We haven’t started arguing yet.

I remember, a while back in my personal blog, talking about collaboration and how when it’s not with the right artist, can be disastrous.

Well since then I have worked with quite a few other artists. These alliances of varying duration and intensity have come about far more organically than before. My previous experience had been with artists similar to me. My thought being that we’re bound to work well together and produce something good.

Wrong.

What we produced – if we ever got to the point of producing anything – was something safe, boring, unchallenging. And in hindsight, I think I didn’t have the confidence to be challenged too much then.

Which brings me here…

While doing an MA, you rub up against all sorts of people. Sparks can fly. Work is exciting, challenging, thinking about it mind-blowing – if you do it right!

Occasionally you meet someone REALLY annoying who drives you up the wall because he questions every decision you make about your work and then laughs at you when you struggle to come up with a coherent answer. That one, for me, was Bo Jones. He has sharpened me up.

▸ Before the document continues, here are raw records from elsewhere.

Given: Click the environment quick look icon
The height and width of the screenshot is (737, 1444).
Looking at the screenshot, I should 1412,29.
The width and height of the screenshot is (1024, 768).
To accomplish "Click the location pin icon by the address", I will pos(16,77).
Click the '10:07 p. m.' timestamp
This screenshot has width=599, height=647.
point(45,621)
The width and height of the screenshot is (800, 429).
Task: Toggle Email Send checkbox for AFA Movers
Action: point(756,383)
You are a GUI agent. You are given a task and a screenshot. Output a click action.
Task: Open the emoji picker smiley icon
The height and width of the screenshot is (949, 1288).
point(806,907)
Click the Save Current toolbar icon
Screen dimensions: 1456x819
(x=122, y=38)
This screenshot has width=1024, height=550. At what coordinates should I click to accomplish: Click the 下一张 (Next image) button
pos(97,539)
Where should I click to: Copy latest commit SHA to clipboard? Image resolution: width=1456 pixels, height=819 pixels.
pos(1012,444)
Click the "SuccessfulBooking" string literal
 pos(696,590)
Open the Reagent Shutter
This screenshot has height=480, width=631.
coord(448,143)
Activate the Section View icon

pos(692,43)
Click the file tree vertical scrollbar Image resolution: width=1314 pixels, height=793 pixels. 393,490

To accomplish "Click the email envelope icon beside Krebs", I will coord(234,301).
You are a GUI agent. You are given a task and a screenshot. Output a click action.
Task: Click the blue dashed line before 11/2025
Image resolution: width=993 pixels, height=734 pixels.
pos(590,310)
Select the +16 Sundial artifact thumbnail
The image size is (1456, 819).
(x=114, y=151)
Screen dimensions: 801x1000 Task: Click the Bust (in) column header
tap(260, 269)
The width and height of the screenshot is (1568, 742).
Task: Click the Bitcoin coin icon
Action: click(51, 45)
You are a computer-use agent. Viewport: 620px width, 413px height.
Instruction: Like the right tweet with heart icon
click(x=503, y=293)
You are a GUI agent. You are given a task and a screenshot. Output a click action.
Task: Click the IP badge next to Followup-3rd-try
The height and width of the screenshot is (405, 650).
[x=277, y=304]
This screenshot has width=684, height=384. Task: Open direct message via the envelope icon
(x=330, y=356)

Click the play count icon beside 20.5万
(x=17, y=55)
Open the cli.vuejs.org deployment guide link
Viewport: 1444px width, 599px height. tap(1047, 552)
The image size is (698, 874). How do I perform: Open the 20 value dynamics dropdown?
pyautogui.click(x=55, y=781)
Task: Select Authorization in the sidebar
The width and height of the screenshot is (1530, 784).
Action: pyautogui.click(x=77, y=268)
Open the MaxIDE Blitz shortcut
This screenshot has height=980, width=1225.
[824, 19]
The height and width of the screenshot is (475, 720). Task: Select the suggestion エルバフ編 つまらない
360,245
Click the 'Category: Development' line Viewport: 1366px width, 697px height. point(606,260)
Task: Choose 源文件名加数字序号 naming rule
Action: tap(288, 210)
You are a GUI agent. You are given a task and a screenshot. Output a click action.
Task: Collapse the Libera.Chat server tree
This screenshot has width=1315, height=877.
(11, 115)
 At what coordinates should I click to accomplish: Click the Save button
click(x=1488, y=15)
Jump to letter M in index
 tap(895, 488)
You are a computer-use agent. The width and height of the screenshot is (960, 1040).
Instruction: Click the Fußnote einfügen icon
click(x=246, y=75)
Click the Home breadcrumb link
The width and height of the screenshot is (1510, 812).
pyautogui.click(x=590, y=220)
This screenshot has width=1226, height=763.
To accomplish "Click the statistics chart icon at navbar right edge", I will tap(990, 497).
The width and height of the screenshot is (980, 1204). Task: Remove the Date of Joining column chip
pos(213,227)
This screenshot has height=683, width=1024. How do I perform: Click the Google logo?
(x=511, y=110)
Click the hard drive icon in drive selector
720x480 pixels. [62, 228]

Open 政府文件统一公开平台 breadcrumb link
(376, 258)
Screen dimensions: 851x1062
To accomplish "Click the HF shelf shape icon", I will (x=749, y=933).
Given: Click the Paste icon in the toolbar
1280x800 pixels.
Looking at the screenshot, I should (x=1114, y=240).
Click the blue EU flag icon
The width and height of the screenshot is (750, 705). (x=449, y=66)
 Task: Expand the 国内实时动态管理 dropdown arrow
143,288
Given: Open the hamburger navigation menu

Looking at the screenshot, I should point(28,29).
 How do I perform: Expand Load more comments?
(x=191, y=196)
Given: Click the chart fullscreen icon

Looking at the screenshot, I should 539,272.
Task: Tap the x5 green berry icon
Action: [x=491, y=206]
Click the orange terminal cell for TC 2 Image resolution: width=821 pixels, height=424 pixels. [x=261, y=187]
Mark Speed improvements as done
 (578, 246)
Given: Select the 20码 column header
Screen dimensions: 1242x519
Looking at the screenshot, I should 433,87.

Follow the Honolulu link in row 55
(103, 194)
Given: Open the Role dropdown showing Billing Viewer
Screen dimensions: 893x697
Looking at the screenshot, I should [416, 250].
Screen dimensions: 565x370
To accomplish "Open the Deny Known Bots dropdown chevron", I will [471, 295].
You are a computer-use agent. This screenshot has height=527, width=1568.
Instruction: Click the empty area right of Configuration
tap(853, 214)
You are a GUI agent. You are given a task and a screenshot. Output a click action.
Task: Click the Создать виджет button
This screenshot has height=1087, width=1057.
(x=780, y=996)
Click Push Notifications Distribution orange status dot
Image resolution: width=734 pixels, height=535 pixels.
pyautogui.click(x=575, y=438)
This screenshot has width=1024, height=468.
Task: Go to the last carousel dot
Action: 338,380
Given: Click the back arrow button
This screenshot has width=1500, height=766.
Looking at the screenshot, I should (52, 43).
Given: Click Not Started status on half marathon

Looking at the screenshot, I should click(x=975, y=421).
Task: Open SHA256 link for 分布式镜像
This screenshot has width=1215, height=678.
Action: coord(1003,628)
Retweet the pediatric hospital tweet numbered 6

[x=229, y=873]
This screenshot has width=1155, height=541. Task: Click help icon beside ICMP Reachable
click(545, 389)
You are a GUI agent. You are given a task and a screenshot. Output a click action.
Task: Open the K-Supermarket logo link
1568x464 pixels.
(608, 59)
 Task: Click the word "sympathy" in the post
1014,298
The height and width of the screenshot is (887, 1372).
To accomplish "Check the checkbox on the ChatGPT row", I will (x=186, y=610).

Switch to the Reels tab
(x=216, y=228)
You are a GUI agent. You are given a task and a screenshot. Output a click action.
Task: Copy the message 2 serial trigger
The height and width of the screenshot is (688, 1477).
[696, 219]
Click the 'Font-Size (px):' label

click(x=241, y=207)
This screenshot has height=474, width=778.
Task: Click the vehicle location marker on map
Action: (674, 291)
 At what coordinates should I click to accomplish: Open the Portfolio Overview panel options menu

His working method is completely different to mine. His output, up until very recently, had no point of contact with mine.

But…

We have certain values in common. We both teach. We have overlapping taste in music – which for me is a big plus. We have conversations that ramble all over the place. We agree on enough stuff, but not everything.

We did talk about working together, as our course drew to a close, more, I think, as a way of continuing the conversation. Recently, through that continuing conversation and exchange of images, we’ve made a material and conceptual link between our work that wasn’t there before – or if it was – we didn’t see it.

We’ve booked a space, and now we have to work towards filling it.

And I have every expectation that Bo’s first post will disagree with mine, just for the hell of it. He’s like that.